Eleuterio Costa, que ya no se esconde tras sus gafas de Bonamassa, empieza a incomodarse y me increpa: “¿Cuándo vas a dejar de jugar al despiste? Necesitamos más datos fiables a los que agarrarnos”. Me parece oportuna la interrupción y dejo hablar por boca del personaje, que ahora también soy yo.

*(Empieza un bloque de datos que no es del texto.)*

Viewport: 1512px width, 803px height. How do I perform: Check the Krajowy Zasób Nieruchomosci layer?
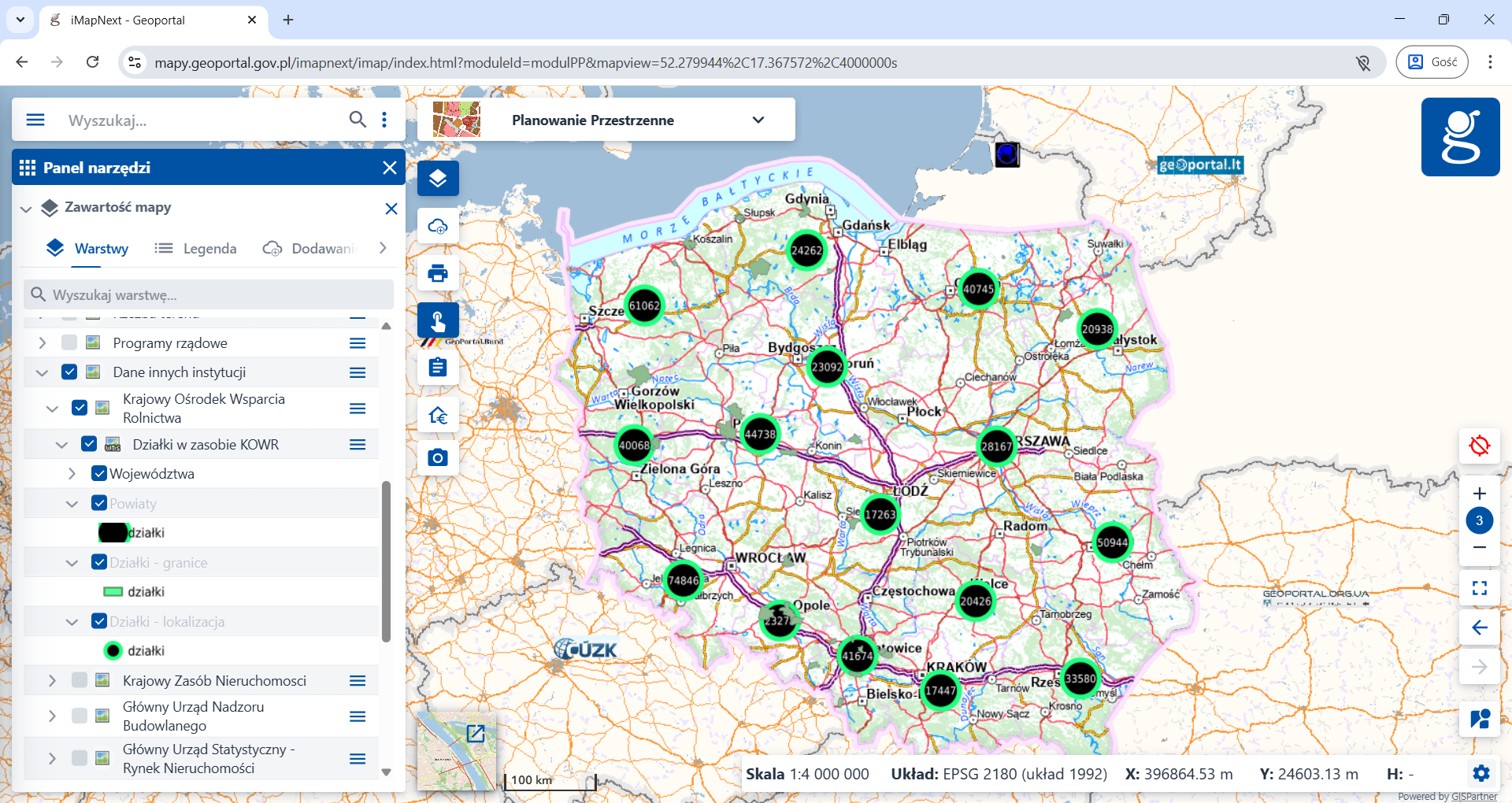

-Los poetas, los escritores en general, son insoportables. Y, siendo honesto, no voy a incluirme en el gremio. No soy escritor y nada apunta a que en un futuro pueda volver a serlo. Ya no me creo escritor (a pesar de que mi fuente de ingresos en la actualidad parte únicamente de esta actividad). Y, definitivamente, éste es el punto decisivo para ser o convertirse en cualquier cosa: creérselo. Y yo no me creo escritor, porque si alguna vez lo hice, fue por pura egolatría, por orgullo de sentirme distinto a los demás. Pero de la misma forma que el orgullo me podía para convertirme en escritor, ahora el orgullo que impera es el de no ser un mal escritor. Ya existen mediocres de sobra. Bolaño lo cuenta de forma muy elocuente en uno de sus cuentos: “[...]y cuando lo miré su rostro exhibía una sonrisa que quería decir soy adulto, he comprendido que para disfrutar del arte no hace falta hacer el ridículo, no hace falta escribir ni arrastrarse”. Por eso que ahora trato de enseñar a que los demás disfruten con el arte. Yo creía que el hecho de tener cada vez una peor caligrafía significaba algo bueno, que ya había escrito lo suficiente para poder encaminarme hacia la literatura. Todavía falta leer mucho y de todo, hasta saber discernir lo malo de lo bueno sin necesidad de escuchar lo que los expertos tenemos que decir acerca de una obra. Volviendo a ser honesto, y aunque esto suponga apedrear el tejado de la crítica, tampoco tengo muy claro si existen los grupos de escritores. Ellos parecen reconocerse y sentirse cómodos o incómodos entre sí, pero si son conscientes de ser buenos o lo creen, no parecen reconocerse dentro de un grupo, identificarse con el resto. Son pequeños núcleos independientes que orbitan sobre el resto de cosas mundanas y que, si les preguntas, casi todos sus coetáneos son malos, o, al menos, peores que ellos. Salvo algunos intocables, que esos sí que saben aunque hayan escrito las mismas mierdas que otros. Pero, ciertamente, y ahí les doy la razón, el hecho de que alguna vez hayan hecho algo magistral les permite situarse en el Panteón, alejados de los que siempre escriben mierdas. El caso, y éste era el motivo de la interrupción, es que los artistas, ya sean buenos o malos, son insoportables, porque desdeñan al resto, sintiéndose superiores al común de los mortales. Y lo peor de todo, es que son superiores.-
Me sonrío, satisfecho del achaque de humildad y voluntariedad de mi criatura tras su acusación previa y aliviado de que Bonamassa no se me haya rebelado. Apago el flexo y me sirvo un Jack Daniels dispuesto a relajarme.